A l'instar de ce qu'il s'était produit voici plusieurs jours avec les relations diplomatiques irano-saoudiennes, l'effet du « band wagoning » a encore joué dans la péninsule arabique; les monarchies pétrolières se suivent les unes les autres dans leur politique extérieure.
Pourquoi le Liban se retrouve-t-il dans cette situation? M. Antoine Sfeir, journaliste et politologue spécialisé du Moyen-Orient, nous répond:
« C'est en raison de la présence du Hezbollah, et en raison du fait que les troupes du Hezbollah et des troupes des Gardiens de la Révolution iranienne sont en Syrie et au Liban pour lutter contre DAECH. Et les monarchies du golfe ont peur d'être la cible de la part des milices chiites qui se trouvent dans la région. »
Après des décennies de guerre civile et d'interventions étrangères, le Liban est-il à nouveau au cœur de toutes les attentions?
Selon M. Sfeir, les attentats perpétrés en Arabie Saoudite par DAECH contre la communauté chiite relèvent de l'arroseur arrosé.
« Après avoir financé DAECH, l'Arabie Saoudite se retrouve cible de DAECH, parce que DAECH a besoin de se diversifier sur les terrains. On l'a vu en Libye, en Tunisie, au Sahel et en Afrique (en essayant d'adouber des mouvements comme Boko Haram; et aujourd'hui DAECH essaie de s'implanter dans la péninsule arabique.
La rapidité avec laquelle les évènements s'enchaînent montre une motivation commune de la part de ces pays. Quelles raisons ont motivé les monarchies pétrolières à se souder? M. Tigrane Yégavian, Journaliste auprès de la revue Conflit, nous explique:
« Deux Etats surtout, les EAU et le Bahreïn, contrairement au Qatar, n'ont pas une politique étrangère très autonome ni indépendante de celle de l'Arabie Saoudite. Le Bahreïn a même emboîté le pas sur l'Arabie Saoudite avec cette interdiction de se rendre au Liban. Cela prouve que ces pays ont une souveraineté limitée, et on l'a vu en 2011 au Bahreïn, qui n'a pas pu faire face au soulèvement populaire (donc la majorité chiite) et qui a demandé de l'aide à l'Arabie Saoudite pour rétablir l'ordre à Manama.
Dans le contexte actuel, Riyad fait monter la pression sur le Liban pour deux raisons: l'Arabie Saoudite a prévu de geler les programmes d'équipement militaires français pour un montant de 3 Milliards de Dollars; en demandant à ses ressortissants de partir, Riyad accuse Beyrouth de favoriser les intérêts de son rival iranien, officiellement à cause du Hezbollah; il s'agit bien sûr d'une mesure de rétorsion.
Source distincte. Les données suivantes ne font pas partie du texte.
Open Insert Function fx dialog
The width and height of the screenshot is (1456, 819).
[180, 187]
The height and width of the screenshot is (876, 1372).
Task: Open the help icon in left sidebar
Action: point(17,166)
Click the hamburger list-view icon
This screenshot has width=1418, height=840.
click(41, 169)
Officieusement, l'Arabie Saoudite a vu son influence au Liban s'affaiblir considérablement au cours de ces dernières années: les Saoudiens n'ont plus la main sur les dossiers liant la politique libanaise; la famille Hariri, les protégés de Riyad, sont binationaux; l'ancien premier ministre libanais et la famille Hariri ont fait leur fortune grâce aux Saoudiens: ils sont propriétaires de la seconde entreprise de BTP Saudi Oger LTD., qui gère plus de 50 000 employés, et qui fait face à de graves difficultés financières, dues à de mauvaises gestions, et M. Hariri a besoin des Saoudiens pour renflouer ses caisses, et notamment pour pouvoir acheter à sa clientèle au Liban.
Et les Saoudiens n‘ont plus l'intention d'aider leur protégé, car ce dernier a fait des déclarations désobligeantes sur certains dirigeants saoudiens, à des officiels étrangers. Donc ce règlement de comptes s'opère au moment où l'influence saoudienne est au plus faible au Liban. »
« Cette Guerre Froide est installée dans les faits. Le conflit israélo-palestinien occupe un rang périphérique, alors que sa place était centrale dans les années 80 et 90. Le gouvernement libanais est devenu par procuration le champ de bataille de l'Arabie Saoudite et de l'Iran, et le gouvernement libanais n'a pas du tout intérêt à faire monter la tension d'un cran.
Actuellement, Beyrouth tente de calmer le jeu, et joue sur la retenue. Le Premier Ministre libanais entend faire une tournée dans les pays du Golfe pour apaiser les tensions. Beyrouth fait face à un afflux massif de réfugiés syriens, et face à une instabilité politique (car il n'y pas de président, ni d'accord pour désigner un candidat consensuel pour la présidence de la République).
Si les raisons pour de telles positions de la part des monarchies pétrolières s'expliquent, le Liban risque bien, à nouveau d'être l'otage des politiques de ses voisins, à défaut d'avoir pu se maintenir comme la « Suisse du Moyen-Orient ».